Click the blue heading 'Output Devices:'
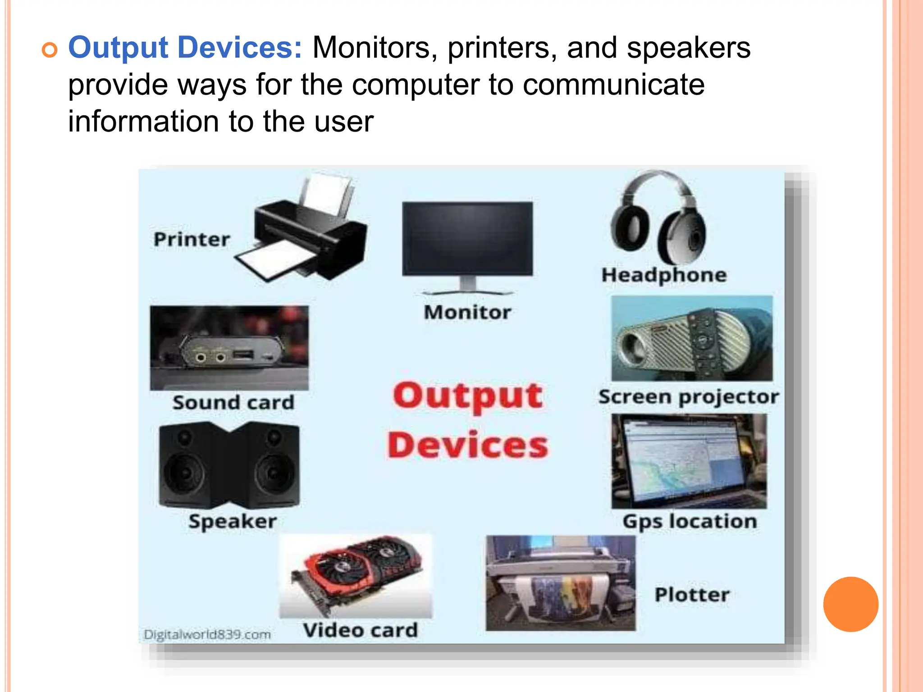click(185, 48)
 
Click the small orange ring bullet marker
click(50, 50)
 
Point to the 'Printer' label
click(192, 239)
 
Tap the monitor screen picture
click(467, 239)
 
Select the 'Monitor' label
click(467, 312)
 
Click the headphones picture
click(658, 219)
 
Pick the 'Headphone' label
click(664, 275)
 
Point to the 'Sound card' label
click(233, 402)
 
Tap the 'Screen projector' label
click(688, 397)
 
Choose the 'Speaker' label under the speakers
click(233, 521)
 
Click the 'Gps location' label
click(690, 521)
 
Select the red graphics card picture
click(356, 574)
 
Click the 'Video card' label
click(360, 630)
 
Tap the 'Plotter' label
click(692, 595)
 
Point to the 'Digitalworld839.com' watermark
click(207, 634)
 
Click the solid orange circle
click(850, 604)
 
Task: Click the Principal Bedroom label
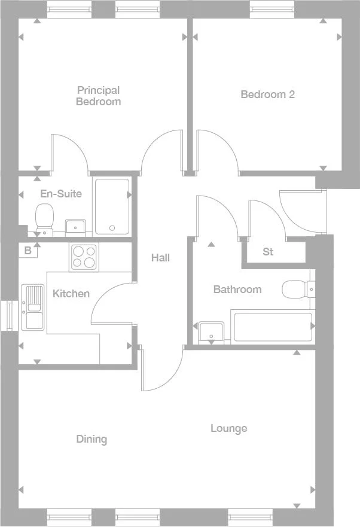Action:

Exercise brief
Rewrite all of the records above with their requests. Multiply every coordinate in the answers by 0.3 and round each result to a whole number, with halves rounded up. Leave the pictures out.

Solution below
Click the blue heading 'Output Devices:'
click(56, 14)
 
Click the small orange ring bullet marker
click(15, 15)
 
Point to the 'Printer' label
click(58, 72)
 
Tap the monitor screen picture
click(140, 72)
 
Select the 'Monitor' label
click(140, 94)
 
Click the headphones picture
click(197, 66)
 
Pick the 'Headphone' label
click(199, 83)
 
Point to the 'Sound card' label
click(70, 121)
 
Tap the 'Screen projector' label
click(206, 119)
 
Choose the 'Speaker' label under the speakers
click(70, 156)
 
Click the 'Gps location' label
click(207, 156)
 
Select the red graphics card picture
click(107, 172)
 
Click the 'Video card' label
click(108, 189)
 
Tap the 'Plotter' label
click(208, 179)
 
Point to the 'Digitalworld839.com' watermark
click(62, 190)
 
Click the solid orange circle
click(255, 181)
 
Task: Click the Principal Bedroom label
Action:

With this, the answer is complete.